Oumria Kourat, Nadia Benhalima, Al-Anood M Al-Dies, Abdelkrim Guendouzi, Zohra Douaa Benyahlou, Youcef Megrouss, Mokhtaria Drissi, Gizachew Alene Alem, Emad Rashad Sindi, Magdi E A Zaki
Abstract
Open AccessThis study investigates the structural, electronic, and inhibitory properties of two novel Schiff base compounds, (E)-5-(((4-bromophenyl)imino)methyl)-2-methoxyphenol (BPhIM) and (E/Z)-5-(((4-aminophenyl)imino)methyl)-2-methoxyphenol (APhIM), as potential multi-target inhibitors of key metabolic enzymes linked to neurodegenerative disorders.
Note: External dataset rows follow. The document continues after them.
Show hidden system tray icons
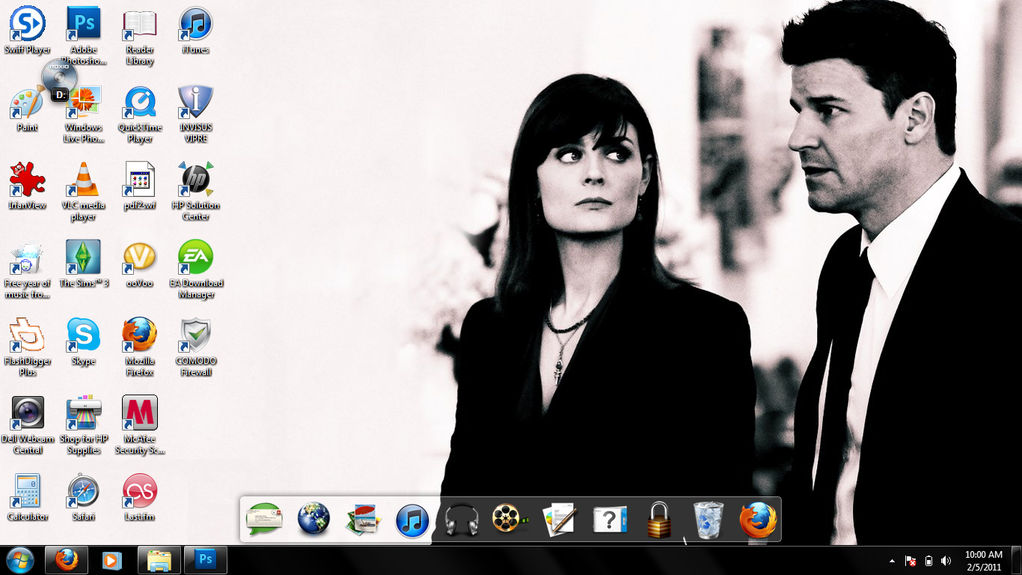The width and height of the screenshot is (1022, 575). click(891, 561)
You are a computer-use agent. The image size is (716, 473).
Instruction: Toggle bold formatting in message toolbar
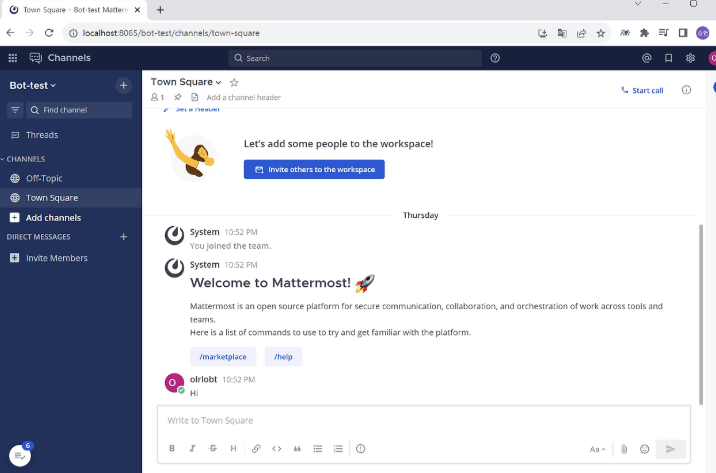click(x=172, y=448)
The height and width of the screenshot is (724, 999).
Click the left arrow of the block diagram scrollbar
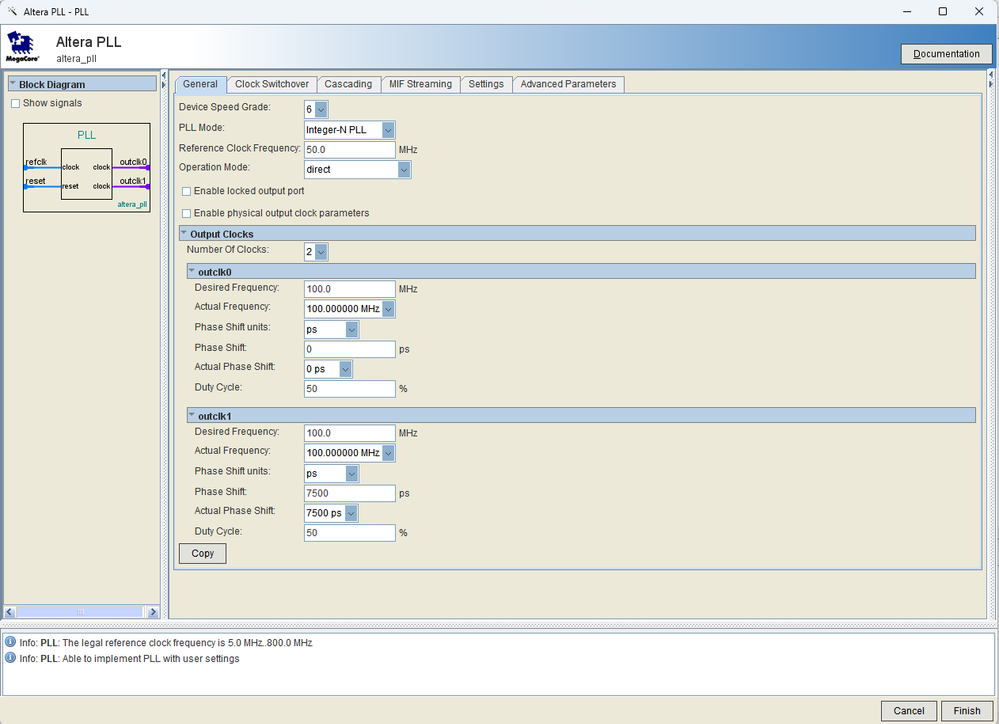pyautogui.click(x=11, y=612)
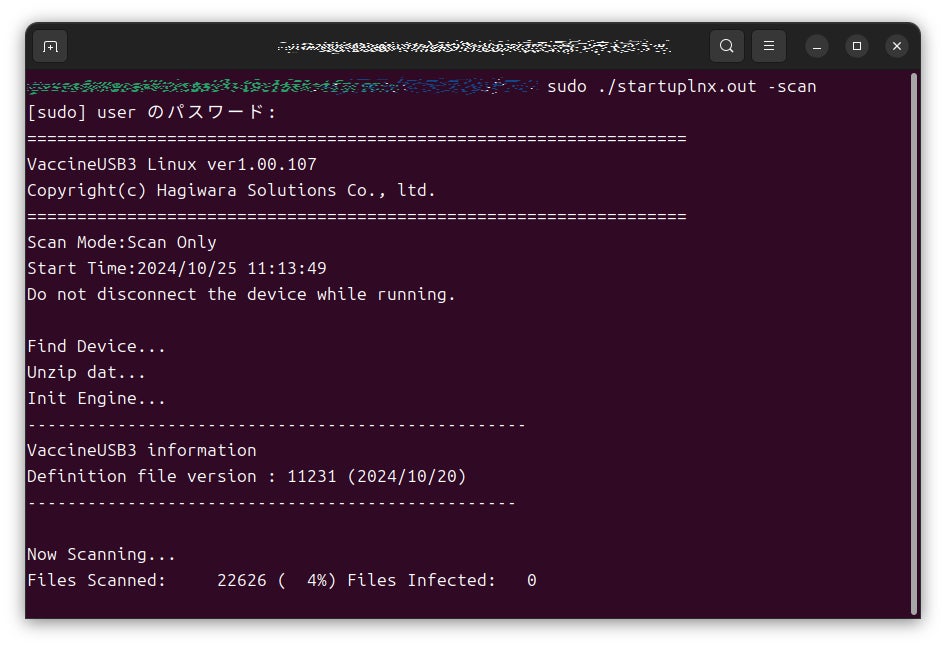Click the sudo ./startuplnx.out -scan command

point(681,86)
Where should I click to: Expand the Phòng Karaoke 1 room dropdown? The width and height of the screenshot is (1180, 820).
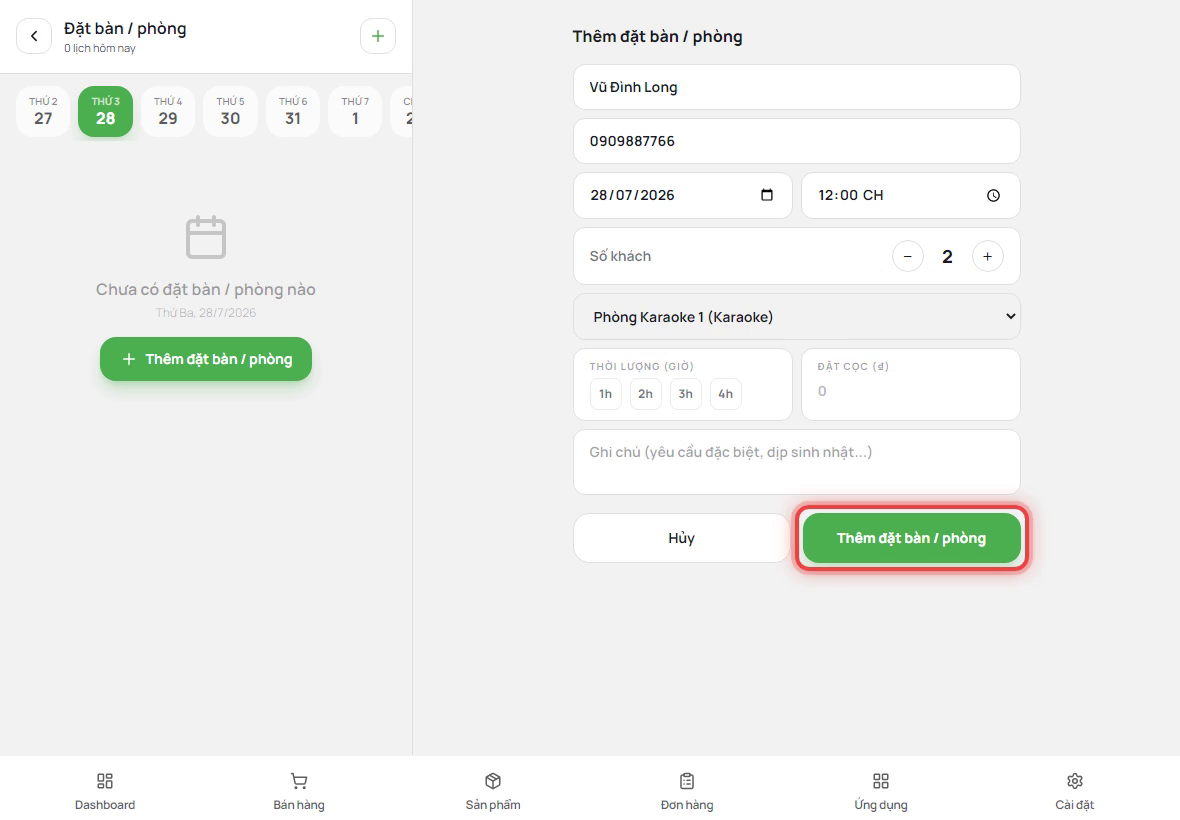(x=797, y=317)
The compounds were characterized using density functional theory (DFT) calculations at the B97D3/6-311 + + G(d, p) level. DFT analysis revealed a low energy gap (2.39-2.65 eV), indicating high chemical reactivity, and significant first hyperpolarizability values (9.98-31.25 × 10-30 esu), suggesting strong nonlinear optical (NLO) activity. Molecular electrostatic potential (MEP) maps identified nucleophilic and electrophilic sites, while RDG analysis quantified stabilizing non-covalent interactions. Molecular docking simulations against acetylcholinesterase (AChE), butyrylcholinesterase (BChE), and human carbonic anhydrase I and II (hCA I/II) demonstrated promising binding affinities. The compounds exhibited excellent predicted inhibition constants (Ki), with APhIM being particularly potent against AChE (Ki = 0.42 µM) and BChE (Ki = 0.83 µM), outperforming the standard drug Tacrine. BPhIM showed strong activity against hCA I (Ki = 0.83 µM). Furthermore, in silico ADMET profiling indicated favorable drug-likeness, high gastrointestinal absorption, and low toxicity risks. The results underscore the dual potential of these Schiff bases as promising scaffolds for the development of NLO materials and as multi-target therapeutic agents, offering a robust basis for future applications in optoelectronics and drug discovery.